The Function of Plant Roots

Investigating Water Uptake, Anchorage, and Food Storage in Roots

© Dennis Holley

Aug 7, 2009
If Plants Dry, They Die, bensonkua
In most vascular plants, the roots compose the underground portion of the plant and perform several vital functions: absorption, anchorage, and food storage.

Branching, twining, overlapping, and even connecting, the roots of plants grow with as much vigor and riotous enthusiasm below ground as the stems, leaves, and flowers that soar above ground.

Dehydration is a Constant Threat

Unlike animals, plants are not watertight. Plants need to draw carbon dioxide into their leaves for photosynthesis. This requires openings in the leaves so as one gas enters – carbon dioxide – another, in the form of water vapor, can exit and evaporate through those same openings.

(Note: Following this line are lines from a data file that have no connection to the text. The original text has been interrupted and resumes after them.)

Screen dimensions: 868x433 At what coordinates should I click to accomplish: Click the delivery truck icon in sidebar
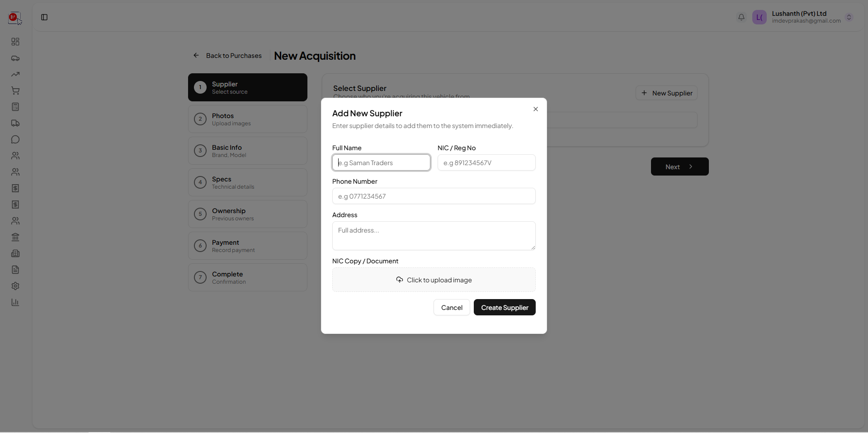click(x=15, y=124)

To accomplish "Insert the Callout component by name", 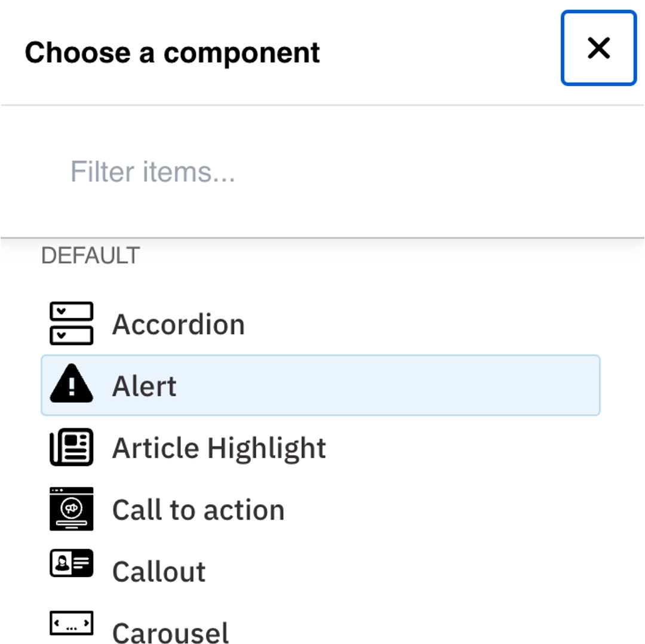I will pos(159,572).
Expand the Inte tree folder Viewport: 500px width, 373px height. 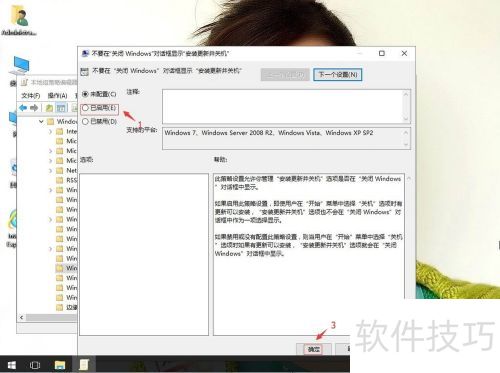(x=50, y=131)
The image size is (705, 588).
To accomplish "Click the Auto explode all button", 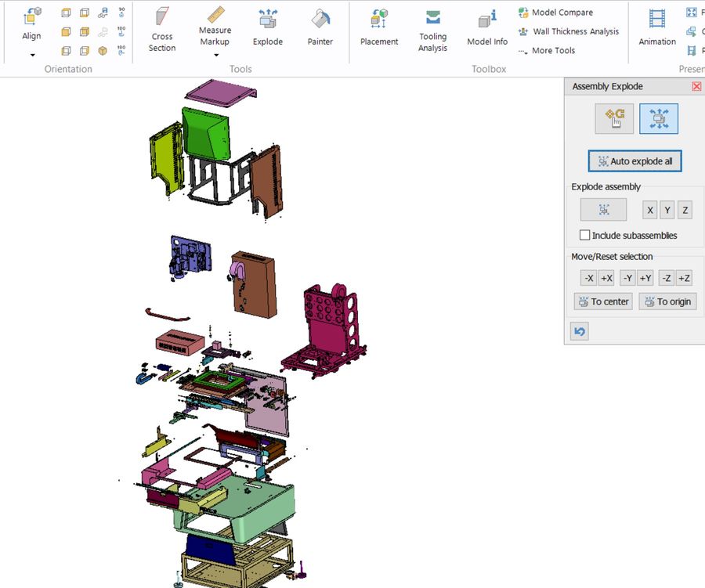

When a plant loses water in the form of vapor to the open air, the turgor pressure (internal cell pressure) of its cells decreases. This in turn results in a decrease in the overall stiffness of the plant. If water continues to be lost and is not replaced, the leaves and stem of an herbaceous (nonwoody) plant become increasingly limp and the plant wilts.

Roots as Organs of Uptake

Water and minerals move from soil spaces into the root through the root hair cells that cover some sections of the root. Water and minerals move into root hair cells through one of two processes:

Osmosis. molecules of gases and liquids move of their own accord (no energy input required) from areas of high concentration to areas of low concentration through a process known as diffusion Once balance is reached, no further diffusion occurs. The diffusion of water only is known specifically as osmosis.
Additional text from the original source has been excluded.